La verdad es que fue una verdadera pena que nuestro admirado prestidigitador de rosas cantadoras como sonetos de los Siglos de Oro haya tratado de ser considerado el mejor escritor de este mundito en lugar de seguir esculpiendo la cuajadura de su tesoro sin fondo (que se llega a entrever intermitentemente en El general en su laberinto o en la escena final de Crónica de una muerte anunciada, aunque a esa altura el vicio del espectacularismo malabar ya invalidaba todo).
Y la tan esperada sacralidad barroca que esperábamos encontrar en aquel lenguaje retablesco terminó por agotarse en la fulguración de un gran cofre vacío.
(Ay de tu corazón triste de fiestas, buen Rubén precursor de estas nadas envueltas en celofán selvático!!!! Más vale un esquelético Cholo metafísico en mano que cien Nerudas trepándose a colgarse medallas en el Machu Picchu del prestigio político!!!!)
Y ahora vale la pena reproducir un fragmento de La Leyenda de San Julián el Hospitalario de Gustave Flaubert para demostrar quién fue el maestro inspirador de la imperescedera gracia voladora con la que (sin la menor duda y en buenísima ley) el genial inventor de Macondo seguirá espejismando a las multitudes:
Combatió a escandinavos cubiertos de escamas de pescado, a negros provistos de rodelas de cuero de hipopótamo y a indios color de oro montados en asnos rojos y blandiendo por encima de sus diademas unos largos sables resplandecientes como espejos. Venció a los trogloditas y a los antropófagos. Atravesó regiones tan tórridas que, bajo el fuego del sol, las cabelleras se encendían por sí mismas, como antorchas; y otras que eran tan glaciales que los brazos se desprendían de los cuerpos y caían al suelo; y países en los que había tanta niebla que la gente andaba por ellos como fantasmas.

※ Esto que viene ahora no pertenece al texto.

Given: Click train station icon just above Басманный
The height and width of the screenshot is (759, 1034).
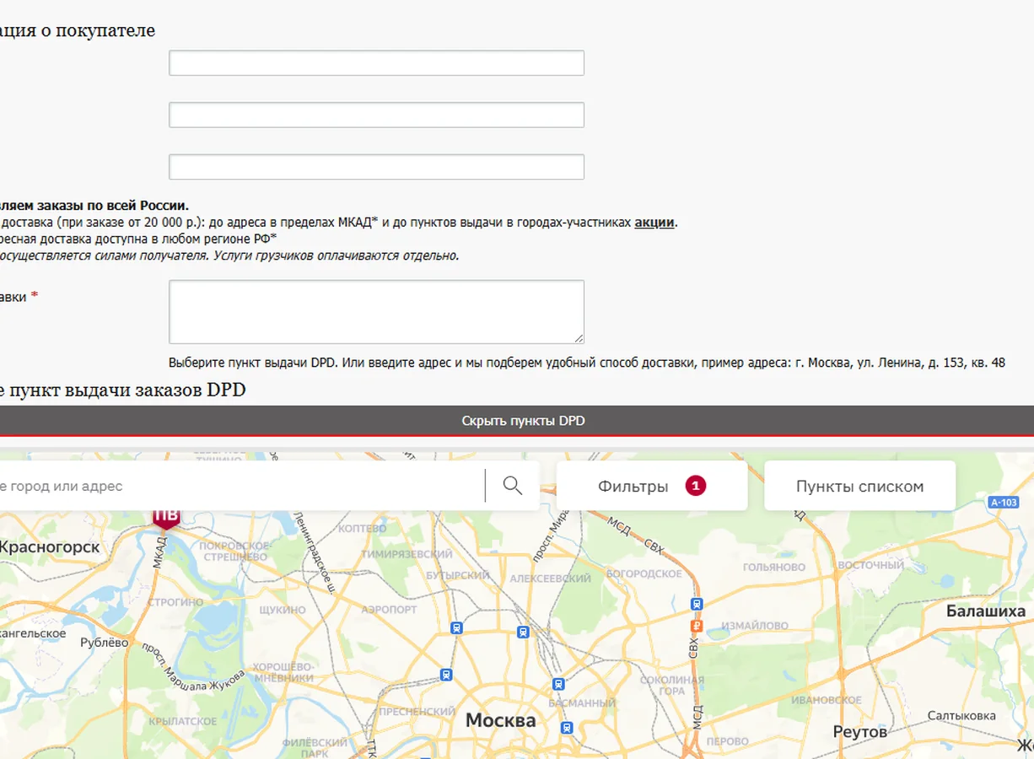Looking at the screenshot, I should click(557, 684).
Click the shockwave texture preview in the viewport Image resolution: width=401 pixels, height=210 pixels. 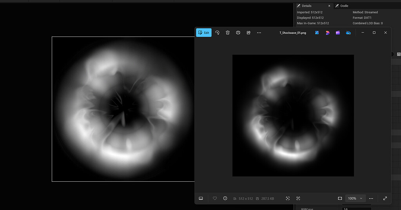[x=123, y=109]
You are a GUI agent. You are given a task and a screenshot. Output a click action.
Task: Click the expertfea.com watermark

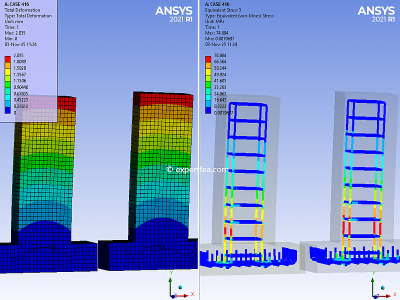click(x=197, y=170)
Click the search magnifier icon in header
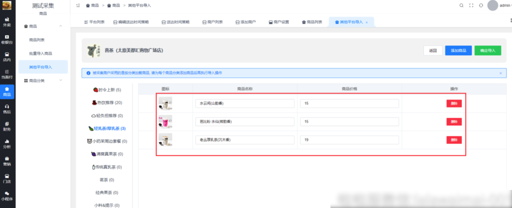The image size is (512, 208). tap(462, 6)
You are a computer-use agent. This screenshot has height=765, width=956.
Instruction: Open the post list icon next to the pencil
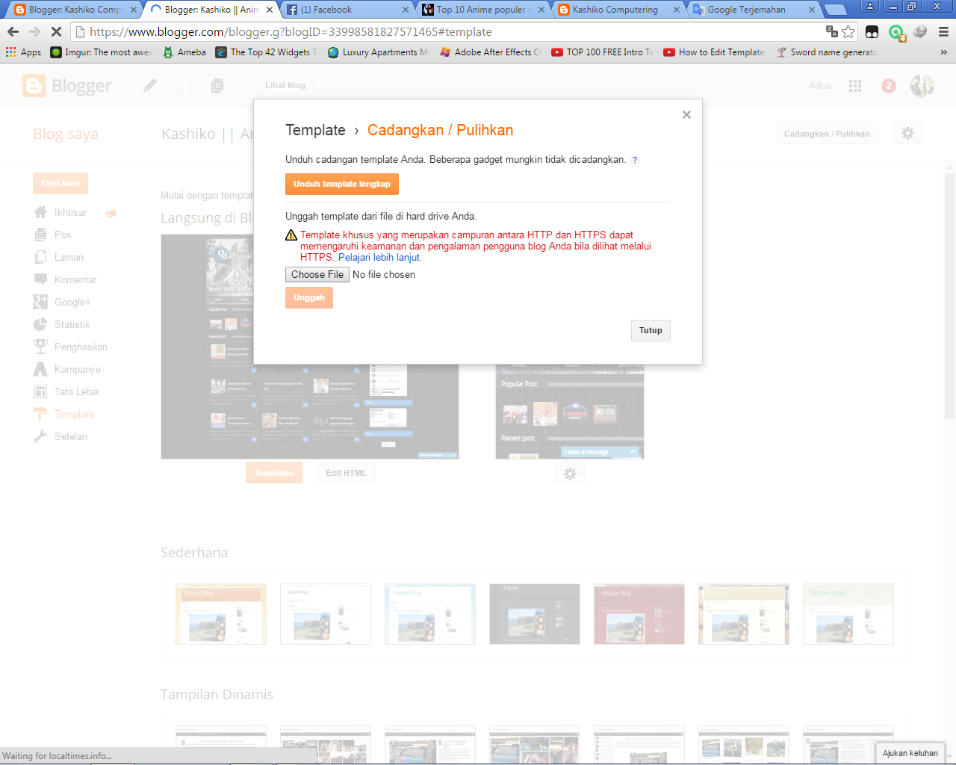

Este fue el punto de inflexión estilístico que necesitó García Márquez para juntar al Garcilaso, al Faulkner, al Graham Grenee y al Hemingway que traía a cuestas desde que publicó La hojarasca para poder hipnotizar a los pobres de espíritu con la promesa de una belleza que sólo nos redimirá cuando irradie una fe inquebrantable en el absoluto reino del Hombre Nuevo.